Pursuant to Federal Rules of Civil Procedure 55(c) and 60(b), an entry of default and a default judgment may be set aside only upon the showing of: (1) mistake, inadvertence, or excusable neglect; (2) newly discovered evidence; (3) fraud, misrepresentation or other misconduct of the adverse party; (4) the judgment is void; (5) the judgment has been satisfied, released, or discharged; or (6) any other reason justifying relief from judgment. See also Burrell v. Henderson, 434 F.3d 826 (6th Cir. 2006); United Coin Meter Co. v. Seaboard Coastline R.R., 705 F.2d 839 (6th Cir. 1983). As set forth in United Coin, the Court also must determine that good cause exists for setting aside default judgment by assessing whether: (a) the plaintiff will be prejudiced; (c) the defendant has a meritorious defense; and (c) culpable [*4]  conduct of the defendant led to the default. Id. at 845; Shepard Claims Serv., Inc. v. William Darrah & Assocs., 796 F.2d 190, 194 (6th Cir. 1986). The foregoing standards are applied more stringently under Rule 60(b) than Rule 55(c). Shepard, 796 F.2d at 194. As the entry of default is a harsh sanction, “[a]ny doubt should be resolved in favor of the petition to set aside the judgment so that cases may be decided on their merits. United Coin, 705 F.2d at 846; Shepard, 796 F.2d 190, 193 (there is a strong preference for deciding cases on the merit rather than by default).

 

  1. Analysis

Defendant argues that there is good cause to set aside the entry of default judgment. Defendant maintains that the default judgment is void because the Carmack Amendment is not applicable in this case. If the Carmack Amendment does not apply, the Court would lack subject matter jurisdiction and would have to dismiss Plaintiff’s cause of action. As the Sixth Circuit stated in Antoine v. Atlas Turner, Inc., 66 F.3d 105, 108 (6th Cir. 1995) (emphasis added):

 

If the underlying judgment is void, it is a per se abuse of discretion for a district court to deny a movant’s motion to vacate the judgment under Rule 60(b)(4). United States v. Indoor Cultivation Equipment, 55 F.3d 1311, 1317 (7th Cir. 1995). A judgment is void under 60(b)(4) “if the court that rendered it lacked jurisdiction of the subject matter, or of the parties, or if it acted in a manner inconsistent with due process of law.” In re Edwards, 962 F.2d 641, 644 (7th Cir. 1992) (citation omitted).

 

 

Defendant contends that this meritorious defense precludes any prejudice to Plaintiff, particularly [*5]  as there was no culpable conduct by Defendant. The Court agrees.

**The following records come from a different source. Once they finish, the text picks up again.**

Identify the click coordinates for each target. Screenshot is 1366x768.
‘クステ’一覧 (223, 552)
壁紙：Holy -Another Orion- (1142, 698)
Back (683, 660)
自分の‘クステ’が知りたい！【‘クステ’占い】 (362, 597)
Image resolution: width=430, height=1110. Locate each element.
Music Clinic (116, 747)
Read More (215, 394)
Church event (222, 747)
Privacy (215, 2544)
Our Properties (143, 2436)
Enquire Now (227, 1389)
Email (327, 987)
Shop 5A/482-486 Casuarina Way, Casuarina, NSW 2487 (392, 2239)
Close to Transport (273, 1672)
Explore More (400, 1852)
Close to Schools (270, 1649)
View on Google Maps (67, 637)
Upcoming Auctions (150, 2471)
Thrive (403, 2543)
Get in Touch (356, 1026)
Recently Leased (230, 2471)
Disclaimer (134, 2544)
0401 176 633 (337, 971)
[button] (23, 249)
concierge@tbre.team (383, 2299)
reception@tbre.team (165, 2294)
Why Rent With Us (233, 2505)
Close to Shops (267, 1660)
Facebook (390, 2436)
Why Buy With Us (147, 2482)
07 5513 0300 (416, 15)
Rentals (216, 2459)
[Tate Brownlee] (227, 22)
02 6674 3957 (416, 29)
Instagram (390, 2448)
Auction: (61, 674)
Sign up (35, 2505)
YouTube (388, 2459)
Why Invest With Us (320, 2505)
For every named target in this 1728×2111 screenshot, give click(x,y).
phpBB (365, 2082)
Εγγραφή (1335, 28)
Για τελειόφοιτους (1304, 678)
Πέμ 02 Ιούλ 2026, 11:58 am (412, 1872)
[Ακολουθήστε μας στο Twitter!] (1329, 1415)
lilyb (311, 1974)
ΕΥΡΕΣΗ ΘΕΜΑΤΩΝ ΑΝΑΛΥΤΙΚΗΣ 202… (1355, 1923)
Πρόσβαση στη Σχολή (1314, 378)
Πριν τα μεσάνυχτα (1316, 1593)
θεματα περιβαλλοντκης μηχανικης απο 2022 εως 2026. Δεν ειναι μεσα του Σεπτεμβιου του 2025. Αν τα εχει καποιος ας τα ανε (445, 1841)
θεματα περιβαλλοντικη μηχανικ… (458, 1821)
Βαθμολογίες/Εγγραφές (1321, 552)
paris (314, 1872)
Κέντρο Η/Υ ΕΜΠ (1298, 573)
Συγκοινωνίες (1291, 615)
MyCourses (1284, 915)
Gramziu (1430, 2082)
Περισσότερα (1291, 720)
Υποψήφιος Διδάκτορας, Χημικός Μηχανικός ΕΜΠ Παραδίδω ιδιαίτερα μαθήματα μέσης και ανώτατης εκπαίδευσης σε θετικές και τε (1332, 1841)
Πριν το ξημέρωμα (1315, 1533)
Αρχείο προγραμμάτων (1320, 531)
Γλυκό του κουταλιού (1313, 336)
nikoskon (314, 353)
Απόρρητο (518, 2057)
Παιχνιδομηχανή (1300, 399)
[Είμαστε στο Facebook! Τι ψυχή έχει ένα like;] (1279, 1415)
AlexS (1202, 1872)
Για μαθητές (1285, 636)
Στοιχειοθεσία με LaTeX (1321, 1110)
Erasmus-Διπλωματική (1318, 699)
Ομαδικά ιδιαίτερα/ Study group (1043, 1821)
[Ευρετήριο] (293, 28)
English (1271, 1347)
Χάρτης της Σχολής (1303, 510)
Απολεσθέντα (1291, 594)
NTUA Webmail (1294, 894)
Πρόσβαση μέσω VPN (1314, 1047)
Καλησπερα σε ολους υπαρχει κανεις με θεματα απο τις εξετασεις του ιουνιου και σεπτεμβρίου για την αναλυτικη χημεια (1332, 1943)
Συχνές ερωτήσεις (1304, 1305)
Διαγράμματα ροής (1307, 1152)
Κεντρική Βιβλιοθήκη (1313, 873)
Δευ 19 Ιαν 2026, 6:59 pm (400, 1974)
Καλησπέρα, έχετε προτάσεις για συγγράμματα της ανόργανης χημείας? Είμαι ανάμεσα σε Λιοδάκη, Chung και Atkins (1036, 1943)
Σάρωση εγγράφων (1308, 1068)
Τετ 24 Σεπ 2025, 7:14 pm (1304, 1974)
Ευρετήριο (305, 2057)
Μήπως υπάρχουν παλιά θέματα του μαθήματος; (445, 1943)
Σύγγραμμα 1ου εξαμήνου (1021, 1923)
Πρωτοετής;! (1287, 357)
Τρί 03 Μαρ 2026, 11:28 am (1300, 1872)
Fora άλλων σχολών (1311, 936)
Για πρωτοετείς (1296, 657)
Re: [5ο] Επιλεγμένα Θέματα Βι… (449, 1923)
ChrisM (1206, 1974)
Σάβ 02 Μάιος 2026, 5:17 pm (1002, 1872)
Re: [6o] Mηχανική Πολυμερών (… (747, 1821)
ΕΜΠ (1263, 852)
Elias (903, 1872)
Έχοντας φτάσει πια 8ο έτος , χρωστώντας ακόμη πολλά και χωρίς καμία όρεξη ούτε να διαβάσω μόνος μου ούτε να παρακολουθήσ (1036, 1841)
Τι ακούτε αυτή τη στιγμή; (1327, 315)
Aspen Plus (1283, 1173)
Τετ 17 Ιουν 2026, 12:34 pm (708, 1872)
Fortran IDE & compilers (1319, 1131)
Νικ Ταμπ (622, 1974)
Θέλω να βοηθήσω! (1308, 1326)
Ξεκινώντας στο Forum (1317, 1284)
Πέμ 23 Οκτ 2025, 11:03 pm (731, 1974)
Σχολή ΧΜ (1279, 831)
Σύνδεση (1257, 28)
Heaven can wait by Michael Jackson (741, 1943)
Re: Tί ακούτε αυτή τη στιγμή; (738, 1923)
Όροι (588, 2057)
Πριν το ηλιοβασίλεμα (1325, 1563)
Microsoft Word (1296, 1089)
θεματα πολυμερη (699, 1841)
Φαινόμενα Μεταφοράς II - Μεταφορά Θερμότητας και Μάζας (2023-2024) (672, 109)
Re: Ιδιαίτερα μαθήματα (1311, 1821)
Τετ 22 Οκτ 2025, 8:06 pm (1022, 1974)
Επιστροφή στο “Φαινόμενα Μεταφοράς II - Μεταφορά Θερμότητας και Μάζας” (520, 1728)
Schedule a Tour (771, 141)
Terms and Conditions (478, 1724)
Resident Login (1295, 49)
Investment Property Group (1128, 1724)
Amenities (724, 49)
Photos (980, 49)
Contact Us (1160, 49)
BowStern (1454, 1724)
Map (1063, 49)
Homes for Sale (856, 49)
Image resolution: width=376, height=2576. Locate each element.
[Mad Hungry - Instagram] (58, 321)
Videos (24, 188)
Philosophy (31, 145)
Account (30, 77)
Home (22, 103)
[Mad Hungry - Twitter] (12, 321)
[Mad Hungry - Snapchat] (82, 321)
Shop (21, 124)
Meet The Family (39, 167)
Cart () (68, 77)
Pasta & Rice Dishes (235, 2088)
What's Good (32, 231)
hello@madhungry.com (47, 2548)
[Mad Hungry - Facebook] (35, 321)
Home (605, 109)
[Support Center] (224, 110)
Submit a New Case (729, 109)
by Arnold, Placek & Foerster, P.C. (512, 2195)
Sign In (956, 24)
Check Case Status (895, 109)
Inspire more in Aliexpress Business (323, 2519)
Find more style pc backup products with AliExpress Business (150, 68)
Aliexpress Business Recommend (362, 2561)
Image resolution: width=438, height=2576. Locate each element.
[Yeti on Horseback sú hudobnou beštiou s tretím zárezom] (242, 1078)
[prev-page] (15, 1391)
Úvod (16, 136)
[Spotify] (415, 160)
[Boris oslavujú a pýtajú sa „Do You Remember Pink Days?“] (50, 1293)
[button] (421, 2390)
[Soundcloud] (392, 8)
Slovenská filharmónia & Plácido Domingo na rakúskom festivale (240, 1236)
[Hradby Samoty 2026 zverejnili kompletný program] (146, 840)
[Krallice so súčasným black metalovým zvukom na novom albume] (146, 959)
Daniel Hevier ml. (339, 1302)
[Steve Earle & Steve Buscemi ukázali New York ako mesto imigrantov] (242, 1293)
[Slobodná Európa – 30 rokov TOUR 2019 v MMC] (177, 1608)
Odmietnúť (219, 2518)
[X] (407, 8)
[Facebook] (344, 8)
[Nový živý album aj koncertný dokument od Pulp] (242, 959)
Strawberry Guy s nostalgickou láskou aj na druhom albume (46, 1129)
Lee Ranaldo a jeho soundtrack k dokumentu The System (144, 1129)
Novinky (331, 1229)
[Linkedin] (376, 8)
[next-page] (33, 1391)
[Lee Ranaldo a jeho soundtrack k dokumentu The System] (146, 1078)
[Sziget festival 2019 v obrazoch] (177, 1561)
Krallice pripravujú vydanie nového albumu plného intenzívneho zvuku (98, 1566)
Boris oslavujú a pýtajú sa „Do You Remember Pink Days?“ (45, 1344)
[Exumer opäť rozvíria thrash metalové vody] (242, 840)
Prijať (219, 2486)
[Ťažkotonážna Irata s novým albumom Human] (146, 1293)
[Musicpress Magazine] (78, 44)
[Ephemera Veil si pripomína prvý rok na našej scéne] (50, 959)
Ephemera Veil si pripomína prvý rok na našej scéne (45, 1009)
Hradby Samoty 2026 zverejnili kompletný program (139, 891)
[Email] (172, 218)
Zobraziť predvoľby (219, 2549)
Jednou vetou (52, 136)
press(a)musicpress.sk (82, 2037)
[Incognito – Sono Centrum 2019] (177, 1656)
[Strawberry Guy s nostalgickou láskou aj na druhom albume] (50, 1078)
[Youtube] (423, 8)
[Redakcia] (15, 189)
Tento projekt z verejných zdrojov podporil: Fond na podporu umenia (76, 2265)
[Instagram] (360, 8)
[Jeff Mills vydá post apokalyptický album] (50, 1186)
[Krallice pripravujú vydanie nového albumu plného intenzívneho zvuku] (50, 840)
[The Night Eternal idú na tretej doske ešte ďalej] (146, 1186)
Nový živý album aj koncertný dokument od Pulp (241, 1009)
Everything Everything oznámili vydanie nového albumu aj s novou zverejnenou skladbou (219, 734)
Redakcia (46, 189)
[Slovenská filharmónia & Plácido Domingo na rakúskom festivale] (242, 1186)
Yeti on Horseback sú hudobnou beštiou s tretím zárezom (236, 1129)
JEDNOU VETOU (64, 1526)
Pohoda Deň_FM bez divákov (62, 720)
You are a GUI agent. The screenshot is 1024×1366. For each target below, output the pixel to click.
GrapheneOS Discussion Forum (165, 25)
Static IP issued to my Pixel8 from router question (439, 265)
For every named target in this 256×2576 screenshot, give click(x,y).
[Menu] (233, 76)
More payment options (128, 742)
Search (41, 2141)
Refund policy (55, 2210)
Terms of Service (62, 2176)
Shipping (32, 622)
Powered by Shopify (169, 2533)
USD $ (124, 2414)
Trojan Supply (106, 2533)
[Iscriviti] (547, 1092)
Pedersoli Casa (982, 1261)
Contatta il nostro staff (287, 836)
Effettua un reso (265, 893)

It is undisputed that the sole basis for subject matter jurisdiction in this Court is Plaintiff’s claim for damage to perishable food goods, a claim allegedly rooted in the Carmack Amendment. The Carmack Amendment states:

 

(a) GENERAL LIABILITY.

 

(1) MOTOR CARRIERS AND FREIGHT FORWARDERS. A carrier providing transportation or service subject to jurisdiction under subchapter I or III of chapter 135 shall issue a receipt or bill of lading for property it receives for transportation under this part. That carrier and any other carrier that delivers the property and is providing transportation or service subject to jurisdiction under subchapter I or III of chapter 135 or chapter 105 are liable to the person entitled to recover under the receipt or bill of lading. The liability imposed under this paragraph is for the actual loss or injury to the property caused by (A) the receiving carrier, (B) the delivering carrier, or (C) another carrier over whose line or route the property is transported in the United States or from a place in the United States to a place in an adjacent foreign country when transported under a through bill of lading and, except in the case of a freight [*6]  forwarder, applies to property reconsigned or diverted under a tariff under section 13702.

 

 

 

 

The Carmack Amendment applies only to transportation subject to motor carrier or freight forwarder jurisdiction of the Secretary of Transportation or the Surface Transportation Board. 49 U.S.C. § 13506 addresses “Miscellaneous motor carrier transportation exemptions.” Section 13506 states, in relevant part (emphasis added):

(a) IN GENERAL.–Neither the Secretary nor the Board has jurisdiction under this part over–

* * *

 

(6) transportation by motor vehicle of–

 

 

(A) ordinary livestock;

(B) agricultural or horticultural commodities (other than manufactured products thereof);

(C) commodities listed as exempt in the Commodity List incorporated in ruling numbered 107, March 19, 1958, Bureau of Motor Carriers, Interstate Commerce Commission, other than frozen fruits, frozen berries, frozen vegetables, cocoa beans, coffee beans, tea, bananas, or hemp, or wool imported from a foreign country, wool tops and noils, or wool waste (carded, spun, woven, or knitted);

 

 

 

 

* * *

 

 

Administrative Ruling 107, now Composite Commodity List Administrative Ruling 119, includes as exempt commodities:

(1) Bagged commodities: Placing exempt commodities in bags does not effect the exempt status (page [*7]  1);

(2) Horticultural commodities. Plants, vegetables, flowers, Exempt — Law (page 17);

(3) Packaged commodities: Packaging exempt commodities does not affect their exempt status — Law, (page 21);

(4) Vegetables; Bagged — Exempt — Law (page 26);

(5) Vegetables — Cut up — fresh, in cellophane bags — Exempt — law (page 27);

(6) Vegetables — Washed, fresh, in cellophane bags — Exempt — Law (page 28).

 

 

Defendant argues that courts have ruled that produce like the commodity at issue here is exempt, with such rulings being affirmed by the U.S. Supreme Court. See, e.g., Frozen Food Express v. United States, 148 F.Supp. 399, 402-03 (S.D. Tex. 1956) (“the following commodities . . . [are] exempt: . . . . fresh cutup vegetables in cellophane bags; fresh vegetables washed, cleaned and packaged in cellophane bags or boxes; . . . .”), afffirmed 355 U.S. 6, 78 S. Ct. 40, 2 L. Ed. 2d 22 (1957).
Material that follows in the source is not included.